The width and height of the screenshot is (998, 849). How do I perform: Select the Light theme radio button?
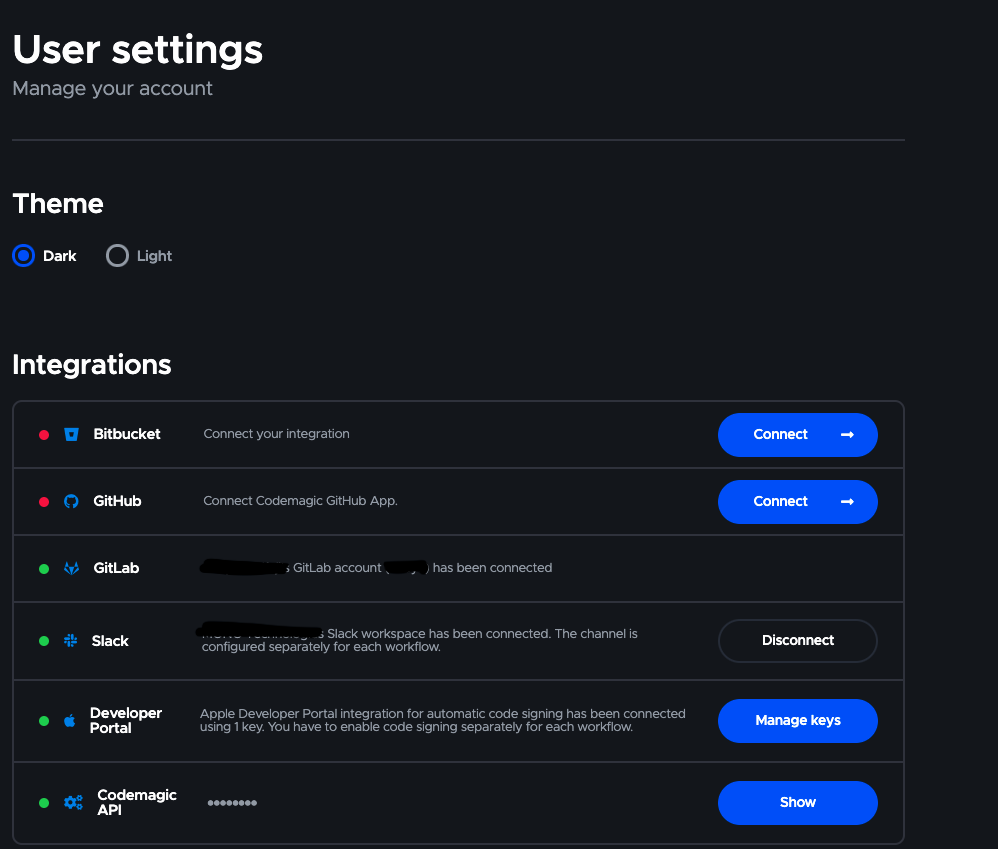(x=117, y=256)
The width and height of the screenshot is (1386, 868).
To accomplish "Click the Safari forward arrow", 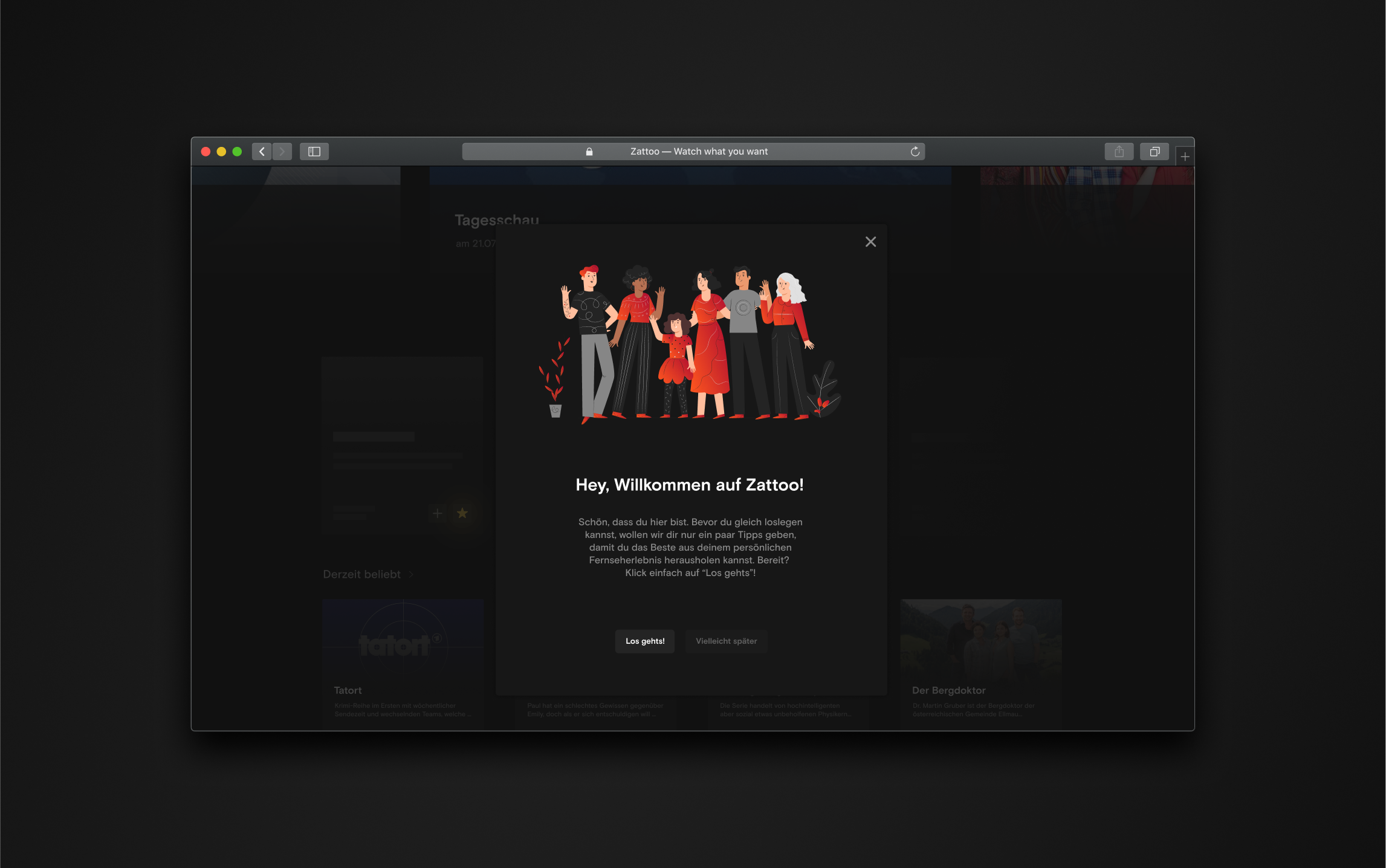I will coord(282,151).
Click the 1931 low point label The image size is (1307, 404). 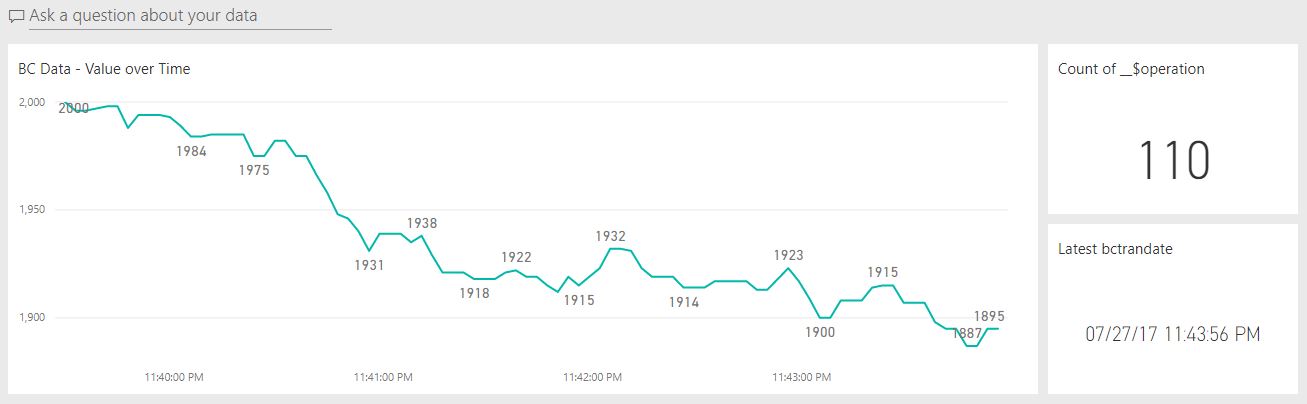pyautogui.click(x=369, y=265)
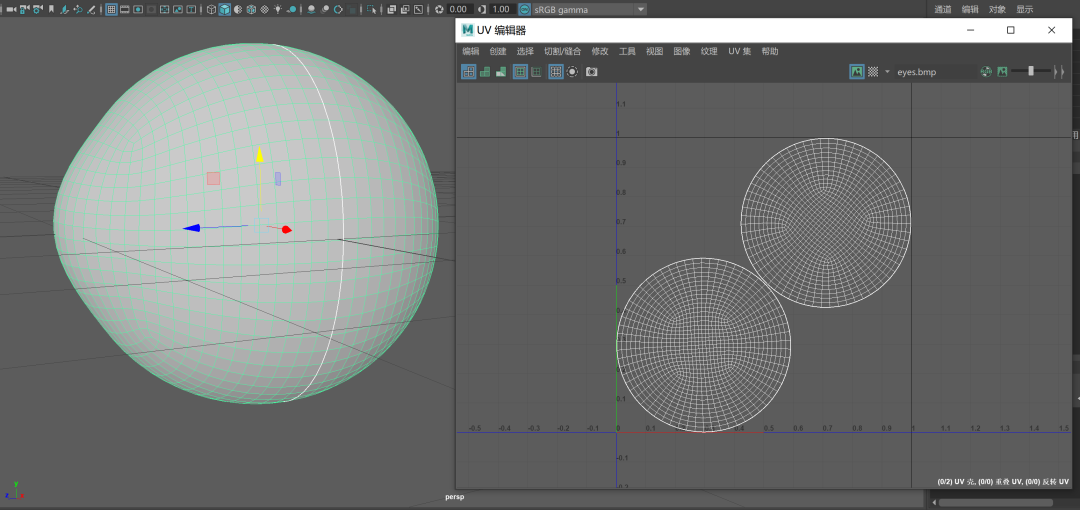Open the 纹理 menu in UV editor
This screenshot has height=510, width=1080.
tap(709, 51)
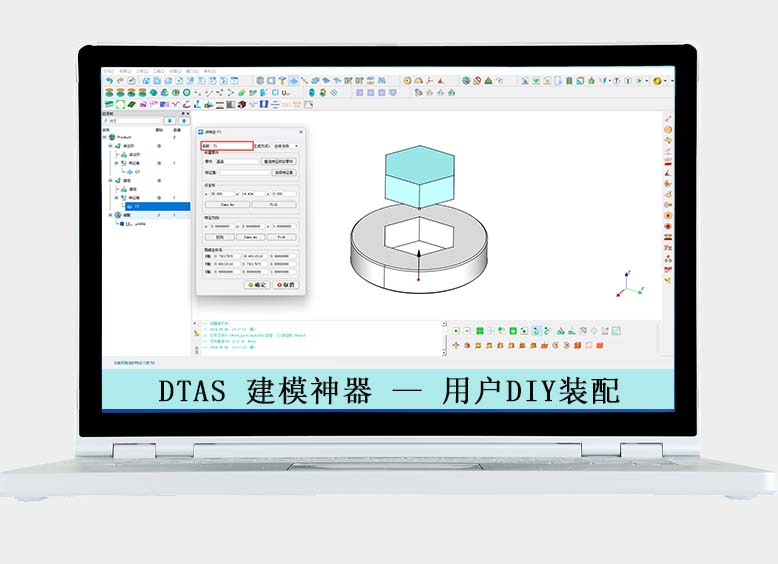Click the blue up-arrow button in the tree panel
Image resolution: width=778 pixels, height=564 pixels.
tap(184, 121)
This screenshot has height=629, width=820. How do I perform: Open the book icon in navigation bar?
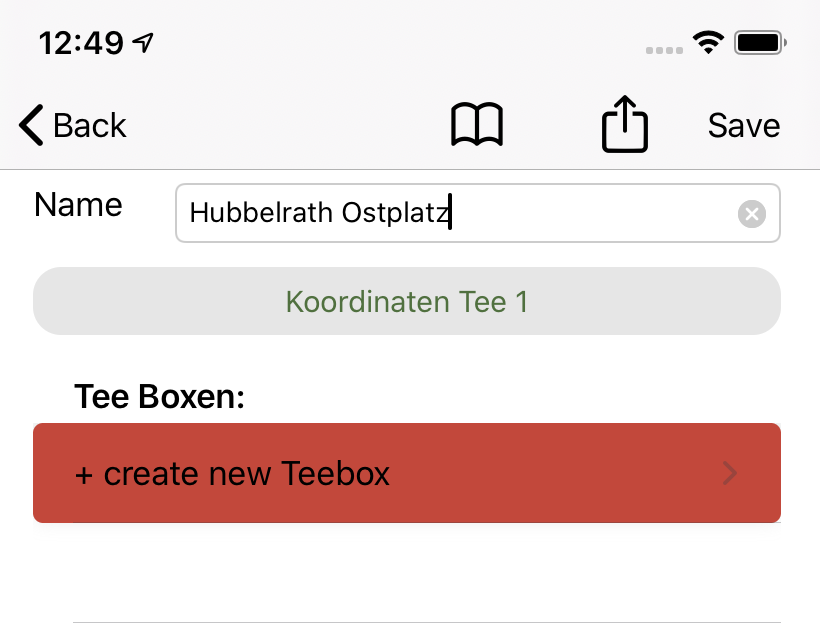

WHAT IS NEEDED:
Pull out each line of the items above that contains the string "height", and copy those lines. The match is case-sensitive.

RESPONSE TO THE TASK:
The width and height of the screenshot is (998, 849). How do I perform: Select the Light theme radio button?
The width and height of the screenshot is (1386, 868).
This screenshot has height=510, width=1080.
Image resolution: width=778 pixels, height=564 pixels.
This screenshot has height=629, width=820. How do I perform: Open the book icon in navigation bar?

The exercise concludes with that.